Record grezzi
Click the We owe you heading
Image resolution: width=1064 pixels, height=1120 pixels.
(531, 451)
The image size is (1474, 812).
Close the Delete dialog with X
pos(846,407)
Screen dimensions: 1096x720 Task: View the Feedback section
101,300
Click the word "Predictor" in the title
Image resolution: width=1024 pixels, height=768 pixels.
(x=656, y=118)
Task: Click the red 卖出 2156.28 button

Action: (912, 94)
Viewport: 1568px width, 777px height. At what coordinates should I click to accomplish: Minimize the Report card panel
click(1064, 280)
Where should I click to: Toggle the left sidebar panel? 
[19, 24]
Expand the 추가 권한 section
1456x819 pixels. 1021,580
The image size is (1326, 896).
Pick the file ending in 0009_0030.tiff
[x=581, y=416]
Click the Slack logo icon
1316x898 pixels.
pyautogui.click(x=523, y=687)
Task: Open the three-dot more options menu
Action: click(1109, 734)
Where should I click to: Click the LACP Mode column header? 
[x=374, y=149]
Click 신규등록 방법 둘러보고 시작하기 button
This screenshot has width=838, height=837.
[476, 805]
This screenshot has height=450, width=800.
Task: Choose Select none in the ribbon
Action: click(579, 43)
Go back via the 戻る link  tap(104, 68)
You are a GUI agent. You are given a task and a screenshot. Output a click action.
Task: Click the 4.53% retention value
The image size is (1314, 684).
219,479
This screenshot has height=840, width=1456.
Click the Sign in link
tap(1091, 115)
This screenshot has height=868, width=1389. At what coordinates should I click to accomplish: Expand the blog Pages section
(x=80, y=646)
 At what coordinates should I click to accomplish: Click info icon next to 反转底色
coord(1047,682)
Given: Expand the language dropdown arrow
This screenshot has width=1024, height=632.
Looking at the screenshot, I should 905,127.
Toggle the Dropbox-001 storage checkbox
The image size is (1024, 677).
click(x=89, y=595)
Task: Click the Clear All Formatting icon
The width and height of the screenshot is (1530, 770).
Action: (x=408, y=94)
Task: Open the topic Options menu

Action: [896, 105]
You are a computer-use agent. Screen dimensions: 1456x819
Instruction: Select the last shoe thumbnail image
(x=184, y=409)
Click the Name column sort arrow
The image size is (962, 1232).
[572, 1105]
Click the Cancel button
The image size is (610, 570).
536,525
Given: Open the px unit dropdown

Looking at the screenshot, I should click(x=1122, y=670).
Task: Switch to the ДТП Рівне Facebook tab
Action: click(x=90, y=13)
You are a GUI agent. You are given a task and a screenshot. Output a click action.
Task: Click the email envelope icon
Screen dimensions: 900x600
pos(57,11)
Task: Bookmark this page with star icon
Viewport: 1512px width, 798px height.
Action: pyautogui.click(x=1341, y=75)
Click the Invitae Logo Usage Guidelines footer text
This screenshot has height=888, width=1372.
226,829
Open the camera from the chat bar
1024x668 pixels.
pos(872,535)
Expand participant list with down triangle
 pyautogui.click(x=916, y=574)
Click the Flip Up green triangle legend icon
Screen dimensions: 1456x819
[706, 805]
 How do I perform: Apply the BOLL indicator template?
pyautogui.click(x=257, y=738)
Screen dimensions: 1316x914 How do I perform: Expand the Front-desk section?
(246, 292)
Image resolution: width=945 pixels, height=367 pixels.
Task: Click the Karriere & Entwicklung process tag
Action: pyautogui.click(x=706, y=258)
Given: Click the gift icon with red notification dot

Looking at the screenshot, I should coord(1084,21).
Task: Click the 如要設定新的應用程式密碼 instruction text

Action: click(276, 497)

(Consegna)
Converti in un elenco JSON di stringhe le righe dei record che partono dall'inizio dei record e arrivano alla riga che contiene "click(1064, 280)", inclusa. Usa una stringa per ogni riga e tralascia le righe vuote.

(Soluzione)
[
  "Click the We owe you heading",
  "Image resolution: width=1064 pixels, height=1120 pixels.",
  "(531, 451)",
  "The image size is (1474, 812).",
  "Close the Delete dialog with X",
  "pos(846,407)",
  "Screen dimensions: 1096x720 Task: View the Feedback section",
  "101,300",
  "Click the word \"Predictor\" in the title",
  "Image resolution: width=1024 pixels, height=768 pixels.",
  "(x=656, y=118)",
  "Task: Click the red 卖出 2156.28 button",
  "Action: (912, 94)",
  "Viewport: 1568px width, 777px height. At what coordinates should I click to accomplish: Minimize the Report card panel",
  "click(1064, 280)"
]